I think you should add this stanza:

Your tiny frame reminds me
Of carnal desires untouched

Virgin and pure, sweet and mild,
In the coming of time, you shall be mine

Ballpark Frank Oct 30, 2006 03:16 PM

Alright, out of left field I know, but that's the incorrect format for filling out a madlib. You simply ask whoever is providing the words to offer a noun, verb, adjective, pronoun, adverb, etc. and you fill them in appropriately.

Don't get me wrong though, I enjoyed it. Just, uh, felt like I had to say something.

Senorita Preved Oct 30, 2006 04:27 PM

Quote:

Originally Posted by Aquas
Aghast!

This isnt a pirate RP forum mister.

Although the quiet place would be a thousand times better if it was.

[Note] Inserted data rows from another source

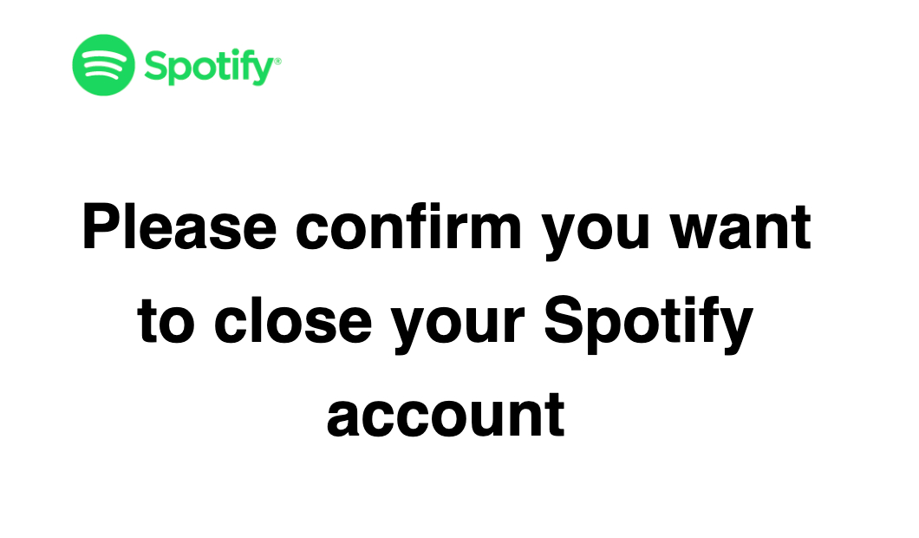Click the final y of green wordmark

click(x=264, y=69)
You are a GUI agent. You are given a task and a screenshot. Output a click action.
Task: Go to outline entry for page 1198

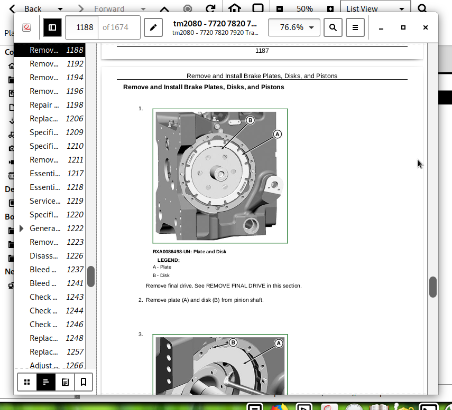click(56, 105)
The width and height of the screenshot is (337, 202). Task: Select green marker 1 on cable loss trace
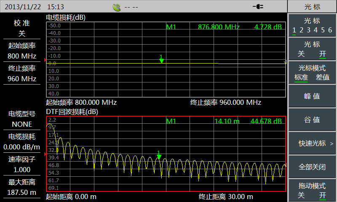161,60
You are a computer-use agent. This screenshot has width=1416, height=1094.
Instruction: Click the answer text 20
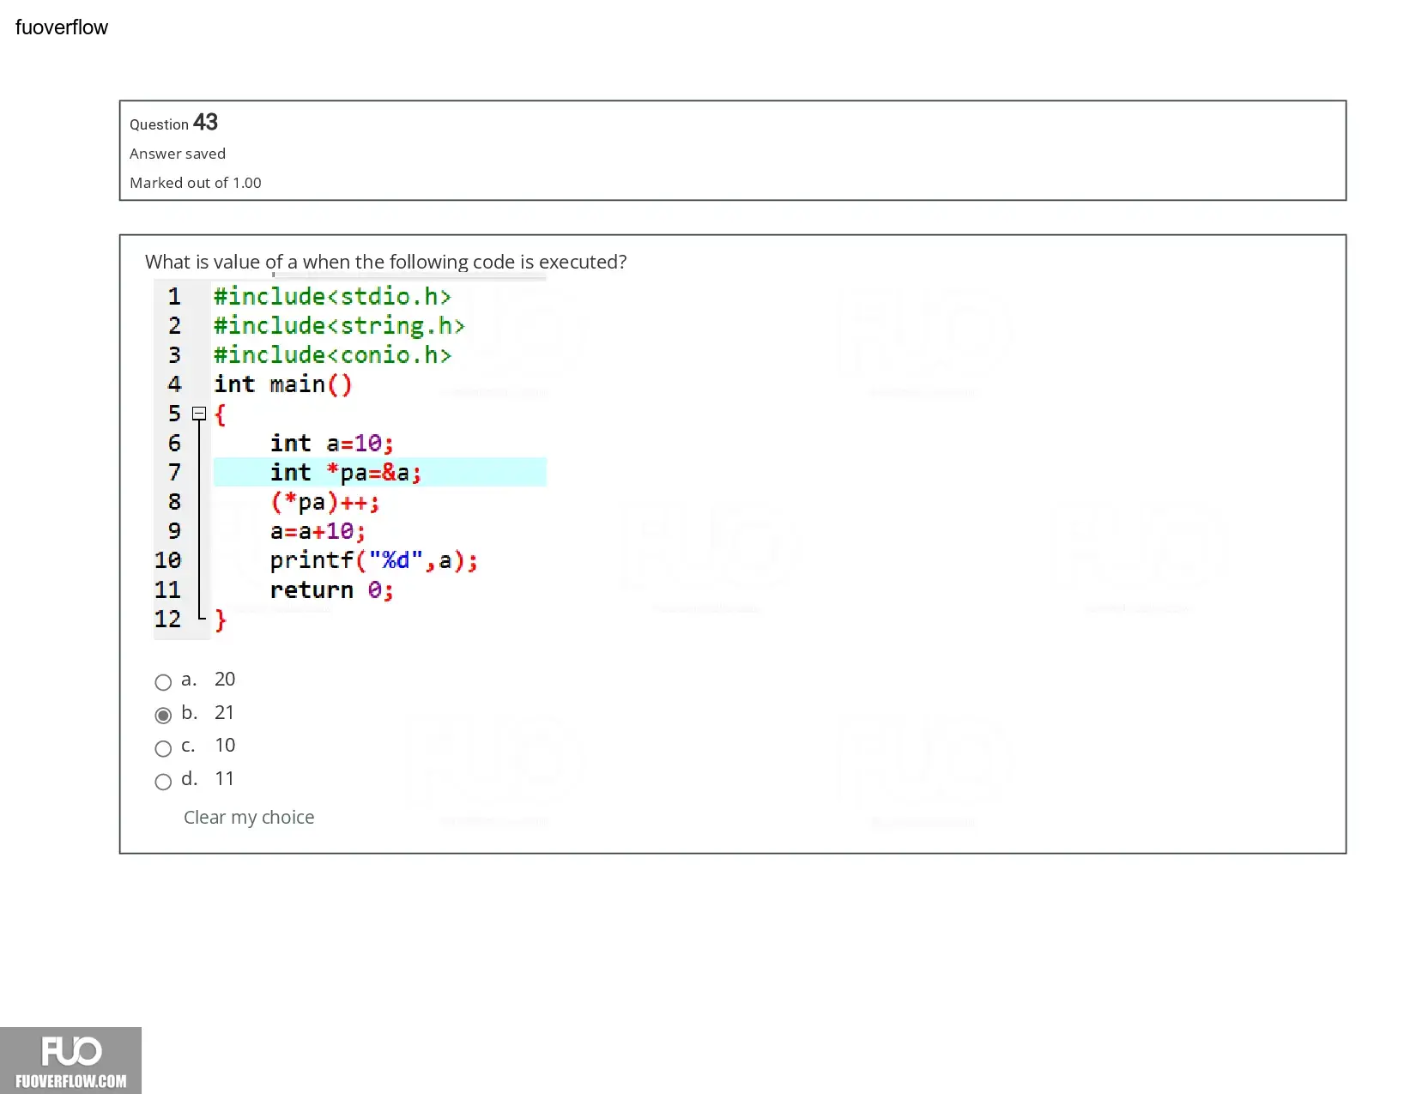(x=225, y=679)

Aghast! T' poem be important because that's t' soul. It's more about how landblubbers think I want t' do that, but that be false. I'm buckos with t' parents. It be completely about warmth, too.


oh god I just read this

Quote:

Originally Posted by Aquas
Get this: This girl had a file in Legend of Mana, and she had named one of her aquatic pet: "Aquas" before even knowing me! How weird is that!

Nevermind this has convinced me yo are SOUL MATES (mateys)

Little Brenty Brent Brent Oct 30, 2006 05:06 PM

Pirates say avast, not aghast. =( I know these things, having an MP (masters of plundering) and a PhD. in Laughing and Jumping Off of Things.

Though I still agree, that would make this forum kick ass.

Ayos Oct 30, 2006 06:05 PM

Here's a tidbit I thought I'd throw into the mix...

A friend of mine, who was 19, thought it would be rad to go out with a girl who was 14 at the time (who he knew I liked, and I was 16 so it was a little less not-okay.) Apparently her parents thought it would be rad for them to get ENGAGED.

I want to be a pirate, yarrrgh.

Senorita Preved Oct 30, 2006 07:02 PM

A real pirate wouldnt correct anyone! Turn in your eyepatch.